Stored data entries:
■ ■ ■ ■ ■ ■ ■

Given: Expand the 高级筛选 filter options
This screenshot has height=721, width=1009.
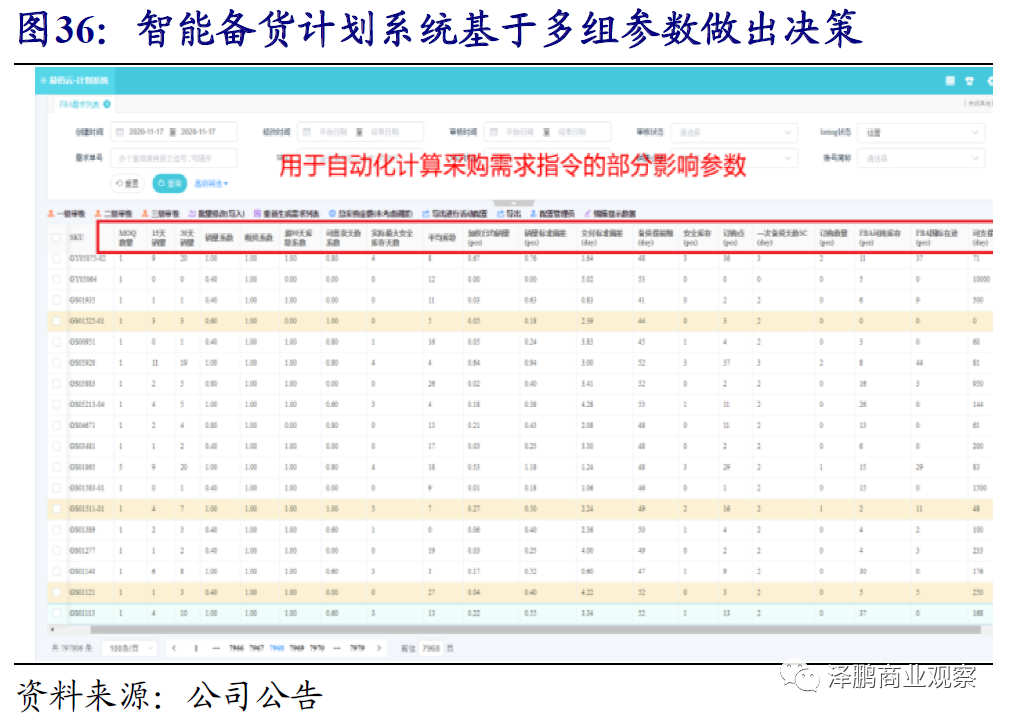Looking at the screenshot, I should (211, 183).
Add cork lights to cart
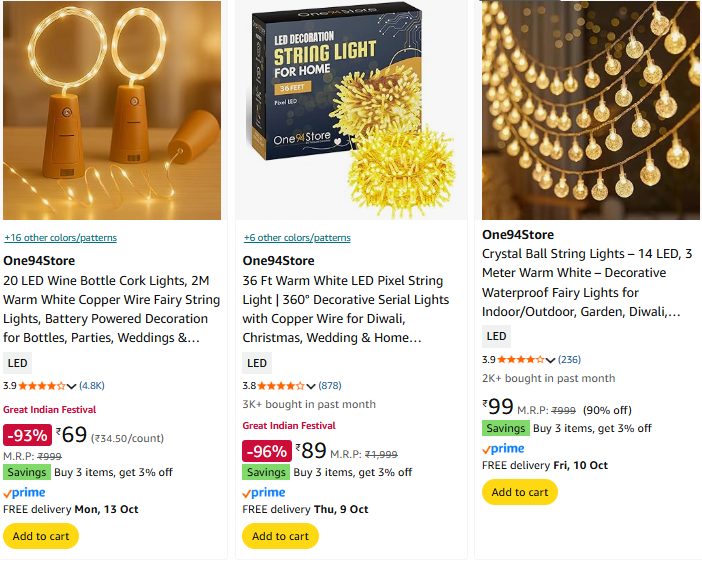This screenshot has width=702, height=564. (41, 536)
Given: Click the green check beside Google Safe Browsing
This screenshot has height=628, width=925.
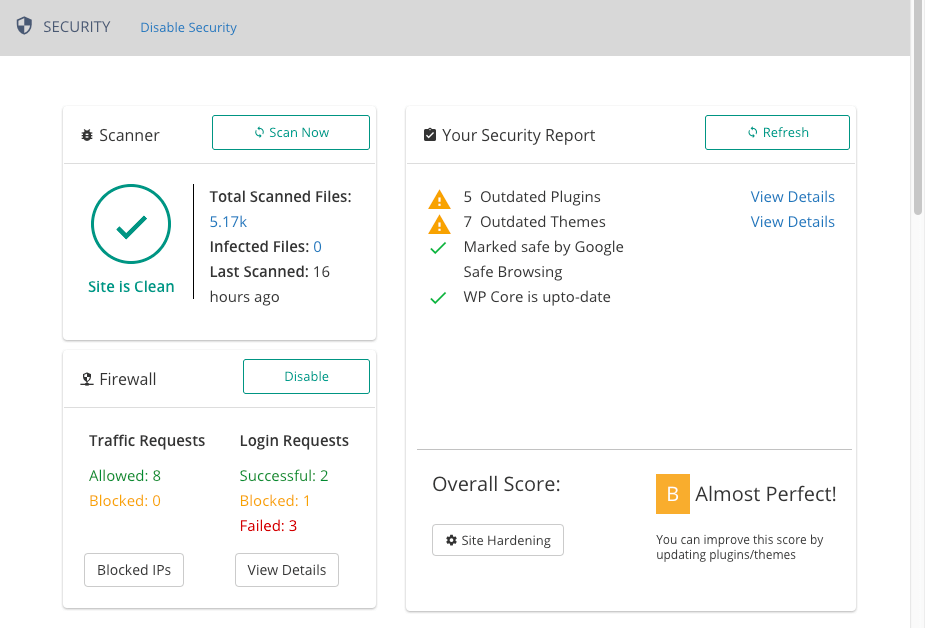Looking at the screenshot, I should pos(438,248).
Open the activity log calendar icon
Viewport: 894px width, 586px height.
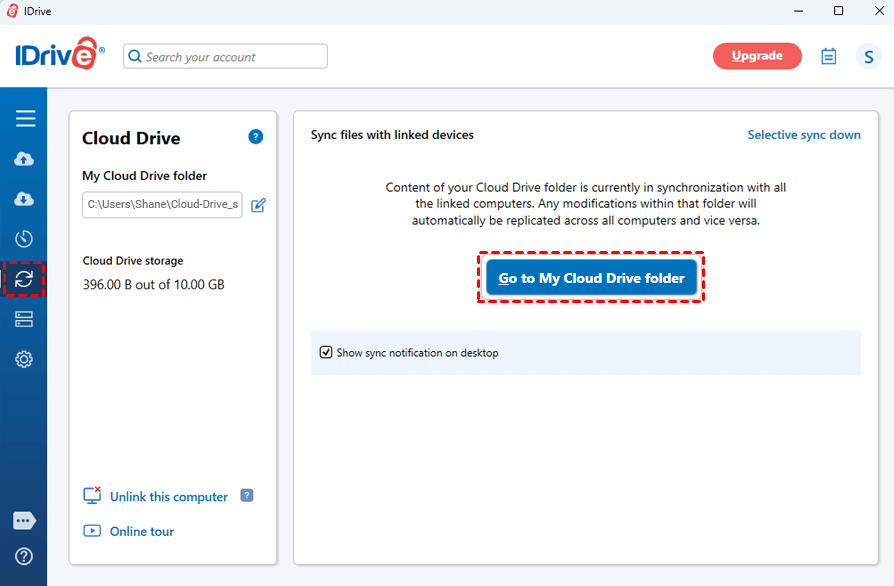(828, 57)
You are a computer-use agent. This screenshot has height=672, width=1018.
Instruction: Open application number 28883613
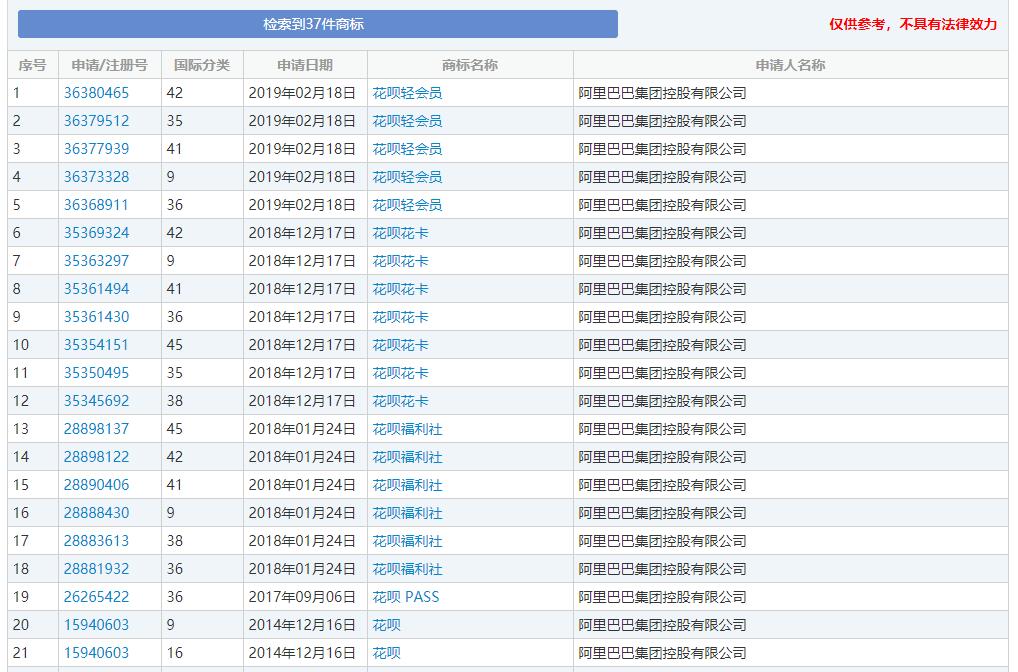(x=96, y=541)
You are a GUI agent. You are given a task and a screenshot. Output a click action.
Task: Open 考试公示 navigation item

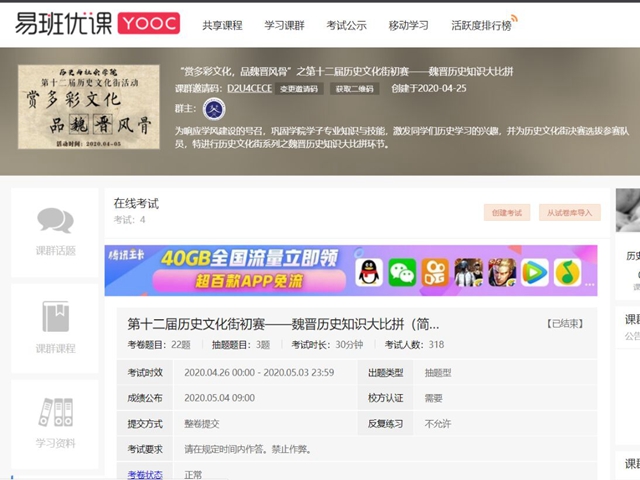pyautogui.click(x=346, y=25)
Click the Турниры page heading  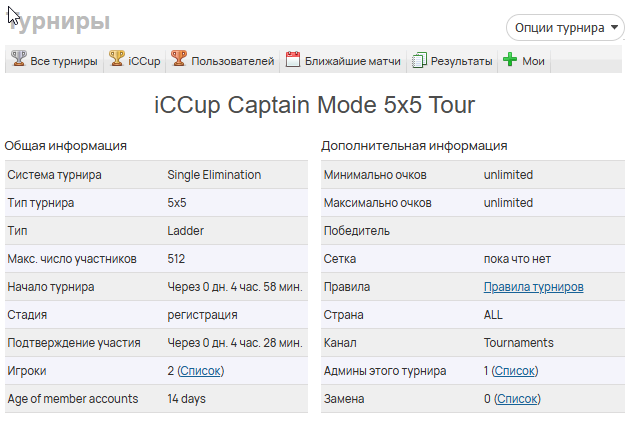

■ ■ ■ ■ ■ ■ ■

Show all lines in the entries above where the word "agent" appears.

# [TASK ANSWER]
You are a computer-use agent. This screenshot has height=672, width=1018.
You are a GUI agent. You are given a task and a screenshot. Output a click action.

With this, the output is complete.